同じ奇跡は二度と起こらない | フーテンの横チン

同じ奇跡は二度と起こらない


2014・1・10~愛媛・松山市~
 後悔した。突然の寒波襲来。雪には縁遠いと思っていた瀬戸内の平地でも、朝から雪化粧となった。家を出る間際になって、空から白いものが降り始めた。カメラを持って、自転車で出発。通勤路の途中にある南堀端に入ると、前がほとんど見えなくなるほどに強くなってきた。チンチン電車と絡めた写真を撮ろうかな…。でも、いまバッグから取り出したら、濡れてしまいそう…。どうしようかな…。会社に遅れそうだし、どうしようかな…。しばらく迷って「昼休みに撮りに行こう」と決めた。
 午前9時前。会社の窓越しに景色を眺めた。民家の屋根も真っ白になっていた。目の前で走る伊予鉄の高浜-横河原線が通過しようとしていたので、念のために1枚押さえた。時間が経つにつれて、雲の切れ目から青空がチラホラ。午前10時を過ぎると、雪はすっかり止み、太陽が顔を出してしまった。昼休みの時間には、雪化粧はすっかりなくなり、ただ路面が濡れているだけの景色しか見られなかった…。

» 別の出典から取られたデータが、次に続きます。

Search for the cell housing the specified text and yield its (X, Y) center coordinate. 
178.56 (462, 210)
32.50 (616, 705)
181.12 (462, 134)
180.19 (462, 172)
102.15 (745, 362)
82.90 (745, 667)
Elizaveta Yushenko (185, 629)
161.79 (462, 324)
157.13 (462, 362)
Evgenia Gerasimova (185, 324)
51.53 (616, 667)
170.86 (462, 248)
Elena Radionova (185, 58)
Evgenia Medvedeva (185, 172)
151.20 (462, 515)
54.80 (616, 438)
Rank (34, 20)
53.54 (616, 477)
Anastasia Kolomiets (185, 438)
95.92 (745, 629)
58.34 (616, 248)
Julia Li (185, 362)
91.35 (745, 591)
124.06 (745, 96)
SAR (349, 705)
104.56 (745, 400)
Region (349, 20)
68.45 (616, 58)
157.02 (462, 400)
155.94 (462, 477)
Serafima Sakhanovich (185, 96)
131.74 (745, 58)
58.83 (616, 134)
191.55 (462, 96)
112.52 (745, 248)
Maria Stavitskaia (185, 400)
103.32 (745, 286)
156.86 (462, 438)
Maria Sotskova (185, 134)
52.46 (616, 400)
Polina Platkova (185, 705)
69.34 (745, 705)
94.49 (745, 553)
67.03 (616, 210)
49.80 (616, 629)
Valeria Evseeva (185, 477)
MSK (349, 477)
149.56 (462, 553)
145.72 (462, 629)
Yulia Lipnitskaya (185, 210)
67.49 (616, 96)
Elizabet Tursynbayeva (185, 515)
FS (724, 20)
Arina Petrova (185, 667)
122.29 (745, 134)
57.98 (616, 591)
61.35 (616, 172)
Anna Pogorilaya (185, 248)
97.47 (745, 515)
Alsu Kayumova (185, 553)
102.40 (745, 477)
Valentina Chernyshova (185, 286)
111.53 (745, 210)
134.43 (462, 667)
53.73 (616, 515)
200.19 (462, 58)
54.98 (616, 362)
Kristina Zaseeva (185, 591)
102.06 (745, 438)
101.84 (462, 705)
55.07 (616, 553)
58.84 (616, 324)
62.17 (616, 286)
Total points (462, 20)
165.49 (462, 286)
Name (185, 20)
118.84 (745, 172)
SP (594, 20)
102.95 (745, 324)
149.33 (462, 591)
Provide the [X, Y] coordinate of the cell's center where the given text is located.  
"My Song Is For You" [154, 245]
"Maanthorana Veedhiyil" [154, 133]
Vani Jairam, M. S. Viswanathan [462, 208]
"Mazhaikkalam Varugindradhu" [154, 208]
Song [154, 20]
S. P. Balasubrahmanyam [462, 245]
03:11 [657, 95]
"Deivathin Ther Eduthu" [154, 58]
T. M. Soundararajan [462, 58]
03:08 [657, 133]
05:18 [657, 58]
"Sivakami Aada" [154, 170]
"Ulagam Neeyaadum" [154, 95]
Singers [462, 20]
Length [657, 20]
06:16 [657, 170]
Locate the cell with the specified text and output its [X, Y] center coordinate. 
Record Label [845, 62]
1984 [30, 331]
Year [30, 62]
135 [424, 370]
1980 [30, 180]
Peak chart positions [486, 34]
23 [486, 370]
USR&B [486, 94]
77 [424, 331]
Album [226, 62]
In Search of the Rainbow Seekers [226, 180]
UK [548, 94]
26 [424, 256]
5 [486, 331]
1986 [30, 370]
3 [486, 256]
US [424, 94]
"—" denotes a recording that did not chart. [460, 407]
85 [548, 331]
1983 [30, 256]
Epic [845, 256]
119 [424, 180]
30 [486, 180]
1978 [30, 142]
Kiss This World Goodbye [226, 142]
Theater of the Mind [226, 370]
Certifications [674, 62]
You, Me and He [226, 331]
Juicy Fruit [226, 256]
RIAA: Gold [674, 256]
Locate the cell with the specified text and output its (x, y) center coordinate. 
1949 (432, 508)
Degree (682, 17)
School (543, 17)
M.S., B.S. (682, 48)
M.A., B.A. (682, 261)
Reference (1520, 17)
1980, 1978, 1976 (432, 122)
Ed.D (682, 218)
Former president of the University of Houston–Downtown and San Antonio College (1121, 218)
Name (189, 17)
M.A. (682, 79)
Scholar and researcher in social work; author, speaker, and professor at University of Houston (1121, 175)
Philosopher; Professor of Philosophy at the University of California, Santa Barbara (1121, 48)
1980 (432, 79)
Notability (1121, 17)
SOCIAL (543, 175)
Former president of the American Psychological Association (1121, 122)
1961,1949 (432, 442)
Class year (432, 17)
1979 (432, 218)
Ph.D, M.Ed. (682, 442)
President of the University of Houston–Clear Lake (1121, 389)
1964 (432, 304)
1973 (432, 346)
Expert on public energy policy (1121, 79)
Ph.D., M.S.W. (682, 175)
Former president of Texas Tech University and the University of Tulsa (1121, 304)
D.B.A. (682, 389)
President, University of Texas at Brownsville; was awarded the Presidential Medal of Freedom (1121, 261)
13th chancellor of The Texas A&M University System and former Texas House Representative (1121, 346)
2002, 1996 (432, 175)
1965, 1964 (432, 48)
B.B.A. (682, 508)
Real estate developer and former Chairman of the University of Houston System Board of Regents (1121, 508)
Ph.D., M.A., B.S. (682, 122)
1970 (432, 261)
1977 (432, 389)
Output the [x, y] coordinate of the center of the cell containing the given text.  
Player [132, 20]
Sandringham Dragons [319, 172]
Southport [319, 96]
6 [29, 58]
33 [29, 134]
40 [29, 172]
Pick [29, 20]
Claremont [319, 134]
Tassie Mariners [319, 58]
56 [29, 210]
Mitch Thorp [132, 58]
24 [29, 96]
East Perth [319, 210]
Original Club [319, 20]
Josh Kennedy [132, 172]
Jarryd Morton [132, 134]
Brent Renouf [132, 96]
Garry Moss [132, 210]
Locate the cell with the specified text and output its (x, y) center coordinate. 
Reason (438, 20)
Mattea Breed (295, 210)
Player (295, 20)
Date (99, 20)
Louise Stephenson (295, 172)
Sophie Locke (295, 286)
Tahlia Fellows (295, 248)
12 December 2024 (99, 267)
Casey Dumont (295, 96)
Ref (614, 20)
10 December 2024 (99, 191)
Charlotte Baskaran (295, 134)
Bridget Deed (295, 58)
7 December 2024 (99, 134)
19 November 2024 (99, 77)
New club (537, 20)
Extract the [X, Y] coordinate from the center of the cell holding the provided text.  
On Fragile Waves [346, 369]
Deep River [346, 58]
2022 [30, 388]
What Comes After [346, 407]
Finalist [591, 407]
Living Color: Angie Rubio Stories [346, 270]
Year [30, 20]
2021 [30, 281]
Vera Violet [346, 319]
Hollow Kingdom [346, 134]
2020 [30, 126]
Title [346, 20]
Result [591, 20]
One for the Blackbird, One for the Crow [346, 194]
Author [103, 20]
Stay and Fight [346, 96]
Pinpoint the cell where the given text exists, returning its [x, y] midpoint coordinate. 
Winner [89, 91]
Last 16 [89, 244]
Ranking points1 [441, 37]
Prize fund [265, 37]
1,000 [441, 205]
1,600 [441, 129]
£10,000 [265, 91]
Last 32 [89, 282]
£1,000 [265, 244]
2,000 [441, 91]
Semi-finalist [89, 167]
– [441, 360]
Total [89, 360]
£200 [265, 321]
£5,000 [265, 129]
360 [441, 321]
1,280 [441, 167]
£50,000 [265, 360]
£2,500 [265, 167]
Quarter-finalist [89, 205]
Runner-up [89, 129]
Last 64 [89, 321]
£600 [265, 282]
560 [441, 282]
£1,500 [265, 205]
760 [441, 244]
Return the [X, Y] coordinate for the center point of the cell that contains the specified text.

 「撮ろうと思った時に撮らないとダメだ。同じ絵は二度と撮れないんだからな」。ある人生の先輩からもらった言葉だ。写真に興味を持ち始め、一眼レフカメラを触るようになり、仕事でもシャッターを押すようになった。だからこそ、先輩の言葉の意味は身に染みて分かっているはずだった。それなのに、時に「あとで撮ろう」とその場を離れ、結果的に撮り逃し、後悔したことが何度もあった。そのたびにガックリきているはずなのに、時間が経つにつれて忘れてしまい、また同じように繰り返してしまう始末。この日の朝、またやらかしてしまった…。
 同じ自然現象は絶対に起きない。空に浮かぶ雲に同じ形のものはない。海を眺めていても、同じ場所に船がずっと停留しているわけではない。自分が思うところに、小鳥が着陸することはない。だからこそ、目の前にある「奇跡」は絶対に見逃してはいけない。反省の一日だった。